Friday, September 14, 2007

Roots

I've been fascinated with the beginnings of the tetrapod invasion of various terrestrial ecosystems, and of course, you can't talk about that without talking about Ichthyeostega, famous throughout most of the 20th century as the "first amphibian", found in Fammenian rocks in eastern Greenland. For fun, here's a picture of "Ole Ichthy."


Ichthyostega isn't actually an amphibian, as it turns out, although he's a "pre-amphibian tetrapod." He was discovered in the 1930s in a famous paleontological expedition.
Some fragmentary Acanthostega material was also found, although it wasn't until the late 1980s that really good material was found on this cousin and contemporary of "Ole Ichthy." There's also some pictures of him attached:




















With this new material, though, it doesn't look like "Ole Acanthy" was actually very adept at getting out of the water, and it's not believed that he did. The same is often said about Ichthyostega too. In fact, even slightly younger basal tetrapods (still not amphibians) like Hynerpeton and Tulerpeton seem to be adapted to swimming around in shallow, clogged swampways more than coming up on land. I guess that's to be expected; they've gotta handle that environment first, after all.

A couple of little guys that I wasn't aware of were discovered in the 90s that are actually even older and more primitive basal tetrapods than this crew, though, found in the Upper Frasnian in Scotland. These are Elginerpeton and the closely related Obruchevichthys. I can't find any images of the latter (and he's known from some pretty spotty skeletal remains anyway) but here's Elginerpeton for your perusal.










As you can probably see quite well just from these illustrations, these basal tetrapods are extremely primitive, and only barely removed from the sarcopterigian (lobe-finned) fishes from which they descended.

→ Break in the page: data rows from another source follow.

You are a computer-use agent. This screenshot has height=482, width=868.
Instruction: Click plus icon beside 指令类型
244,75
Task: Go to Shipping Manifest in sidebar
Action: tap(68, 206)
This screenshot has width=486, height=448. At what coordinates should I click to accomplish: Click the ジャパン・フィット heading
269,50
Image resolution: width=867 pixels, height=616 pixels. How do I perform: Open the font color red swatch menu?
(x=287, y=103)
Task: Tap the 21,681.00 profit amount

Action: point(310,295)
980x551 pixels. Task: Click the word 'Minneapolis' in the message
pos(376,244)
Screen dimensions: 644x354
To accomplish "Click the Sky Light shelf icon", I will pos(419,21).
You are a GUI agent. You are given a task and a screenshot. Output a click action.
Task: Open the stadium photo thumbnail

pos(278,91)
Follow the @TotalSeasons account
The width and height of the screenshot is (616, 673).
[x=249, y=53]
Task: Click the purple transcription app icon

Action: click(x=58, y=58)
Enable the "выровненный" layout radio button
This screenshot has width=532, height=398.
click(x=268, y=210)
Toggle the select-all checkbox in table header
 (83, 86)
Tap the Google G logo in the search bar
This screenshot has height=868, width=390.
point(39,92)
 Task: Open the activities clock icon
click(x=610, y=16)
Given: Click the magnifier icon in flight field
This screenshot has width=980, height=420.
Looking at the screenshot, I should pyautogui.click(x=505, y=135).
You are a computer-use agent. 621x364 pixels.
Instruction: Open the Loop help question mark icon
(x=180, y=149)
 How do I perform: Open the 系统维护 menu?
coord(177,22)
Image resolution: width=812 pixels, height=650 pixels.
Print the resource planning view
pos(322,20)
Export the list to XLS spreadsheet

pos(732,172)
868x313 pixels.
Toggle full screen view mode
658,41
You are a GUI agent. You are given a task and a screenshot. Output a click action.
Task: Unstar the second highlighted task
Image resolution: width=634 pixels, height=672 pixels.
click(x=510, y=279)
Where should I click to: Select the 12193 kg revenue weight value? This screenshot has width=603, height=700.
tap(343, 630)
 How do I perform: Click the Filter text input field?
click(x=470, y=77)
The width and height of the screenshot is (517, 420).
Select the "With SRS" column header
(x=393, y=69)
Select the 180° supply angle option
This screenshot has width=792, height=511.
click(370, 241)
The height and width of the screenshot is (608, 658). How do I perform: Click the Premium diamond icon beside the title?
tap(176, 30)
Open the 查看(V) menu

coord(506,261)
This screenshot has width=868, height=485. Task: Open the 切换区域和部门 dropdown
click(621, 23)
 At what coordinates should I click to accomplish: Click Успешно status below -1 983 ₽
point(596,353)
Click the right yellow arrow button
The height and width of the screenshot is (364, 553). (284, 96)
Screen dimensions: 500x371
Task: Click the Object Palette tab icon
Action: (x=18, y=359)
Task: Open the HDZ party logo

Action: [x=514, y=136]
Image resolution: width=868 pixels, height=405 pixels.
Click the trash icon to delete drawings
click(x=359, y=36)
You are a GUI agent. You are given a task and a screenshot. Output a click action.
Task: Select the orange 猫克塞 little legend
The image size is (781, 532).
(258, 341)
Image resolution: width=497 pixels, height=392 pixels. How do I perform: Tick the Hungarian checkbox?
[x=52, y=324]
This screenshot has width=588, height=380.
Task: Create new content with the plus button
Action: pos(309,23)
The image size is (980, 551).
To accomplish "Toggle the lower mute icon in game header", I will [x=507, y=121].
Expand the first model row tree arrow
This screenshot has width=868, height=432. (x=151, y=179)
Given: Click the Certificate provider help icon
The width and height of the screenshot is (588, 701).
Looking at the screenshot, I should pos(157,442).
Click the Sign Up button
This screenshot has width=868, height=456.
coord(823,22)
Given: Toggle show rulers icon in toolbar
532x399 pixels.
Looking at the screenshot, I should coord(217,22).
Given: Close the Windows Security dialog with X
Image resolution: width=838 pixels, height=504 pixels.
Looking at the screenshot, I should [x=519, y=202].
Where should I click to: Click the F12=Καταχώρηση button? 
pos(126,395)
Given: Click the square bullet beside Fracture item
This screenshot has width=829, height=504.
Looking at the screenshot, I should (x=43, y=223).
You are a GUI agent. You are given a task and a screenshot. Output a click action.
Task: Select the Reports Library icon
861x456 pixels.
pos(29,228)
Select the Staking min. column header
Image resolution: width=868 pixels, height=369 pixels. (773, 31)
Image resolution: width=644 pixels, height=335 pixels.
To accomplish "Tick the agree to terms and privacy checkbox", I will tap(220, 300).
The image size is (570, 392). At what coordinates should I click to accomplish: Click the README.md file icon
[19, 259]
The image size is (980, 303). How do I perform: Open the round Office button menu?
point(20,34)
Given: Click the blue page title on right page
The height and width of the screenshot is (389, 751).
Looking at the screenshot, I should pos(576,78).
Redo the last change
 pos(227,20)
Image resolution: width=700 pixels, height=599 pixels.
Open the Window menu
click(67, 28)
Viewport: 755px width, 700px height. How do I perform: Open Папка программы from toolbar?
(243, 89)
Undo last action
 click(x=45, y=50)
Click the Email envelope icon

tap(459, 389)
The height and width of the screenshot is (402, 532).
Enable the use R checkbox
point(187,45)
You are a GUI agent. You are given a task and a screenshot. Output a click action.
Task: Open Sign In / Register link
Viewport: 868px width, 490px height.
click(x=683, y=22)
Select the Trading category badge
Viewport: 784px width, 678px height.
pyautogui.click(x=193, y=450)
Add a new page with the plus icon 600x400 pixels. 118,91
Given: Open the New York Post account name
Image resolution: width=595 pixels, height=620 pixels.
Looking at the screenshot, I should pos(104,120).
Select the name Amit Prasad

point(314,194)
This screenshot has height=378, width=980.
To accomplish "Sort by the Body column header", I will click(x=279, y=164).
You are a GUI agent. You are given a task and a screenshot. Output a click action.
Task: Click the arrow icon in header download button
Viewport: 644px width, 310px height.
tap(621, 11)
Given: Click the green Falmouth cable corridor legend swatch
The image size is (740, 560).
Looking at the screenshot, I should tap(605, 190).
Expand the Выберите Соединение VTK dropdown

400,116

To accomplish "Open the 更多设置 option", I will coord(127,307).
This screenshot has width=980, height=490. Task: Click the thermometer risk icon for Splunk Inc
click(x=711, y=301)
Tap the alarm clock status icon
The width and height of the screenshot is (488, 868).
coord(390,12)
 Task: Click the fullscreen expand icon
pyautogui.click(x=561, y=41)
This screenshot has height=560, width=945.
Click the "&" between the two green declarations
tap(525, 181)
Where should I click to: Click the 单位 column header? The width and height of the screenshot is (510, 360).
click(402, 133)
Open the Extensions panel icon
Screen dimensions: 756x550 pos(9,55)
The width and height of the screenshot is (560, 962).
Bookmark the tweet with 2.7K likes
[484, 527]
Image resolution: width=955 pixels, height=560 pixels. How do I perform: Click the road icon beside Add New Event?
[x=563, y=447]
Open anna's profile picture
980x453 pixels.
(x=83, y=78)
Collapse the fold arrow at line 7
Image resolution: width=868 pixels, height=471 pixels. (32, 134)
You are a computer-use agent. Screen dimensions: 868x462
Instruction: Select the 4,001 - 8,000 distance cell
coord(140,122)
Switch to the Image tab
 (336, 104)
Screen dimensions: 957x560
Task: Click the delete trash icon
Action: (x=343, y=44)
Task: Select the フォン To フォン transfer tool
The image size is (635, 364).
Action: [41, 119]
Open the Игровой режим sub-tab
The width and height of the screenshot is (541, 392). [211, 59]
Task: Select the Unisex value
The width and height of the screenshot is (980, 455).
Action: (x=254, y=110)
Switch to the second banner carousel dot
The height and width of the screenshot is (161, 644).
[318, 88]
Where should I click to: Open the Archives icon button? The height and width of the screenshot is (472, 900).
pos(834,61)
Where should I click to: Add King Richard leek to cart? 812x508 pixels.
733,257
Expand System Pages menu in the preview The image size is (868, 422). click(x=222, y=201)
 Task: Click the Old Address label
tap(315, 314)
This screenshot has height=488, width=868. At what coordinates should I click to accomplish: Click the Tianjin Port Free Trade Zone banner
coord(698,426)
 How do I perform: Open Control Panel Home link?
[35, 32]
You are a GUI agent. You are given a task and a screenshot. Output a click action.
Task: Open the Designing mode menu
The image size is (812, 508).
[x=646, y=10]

In fact, here's a sarcopterygian fish very similar to the first tetrapods for you to look at, if you're interested, weird little Tiktaalik, which frankly is as much notable for it's bizarre name as for it's position close to the ancestry of all Tetrapoda. In fact, it's so close, that cladistically, it's in a group falled Tetrapodamorpha, in which Tetrapoda is closely nested.

From these images, hopefully it's obvious how fishlike the first "amphibians"; the basal tetrapods truly are.
And that, ladies and gentlemen, is roots. The root of all land vertebrates in the entire world, which showed up in the late Devonian, 380 million years ago for the earliest examples pictured above.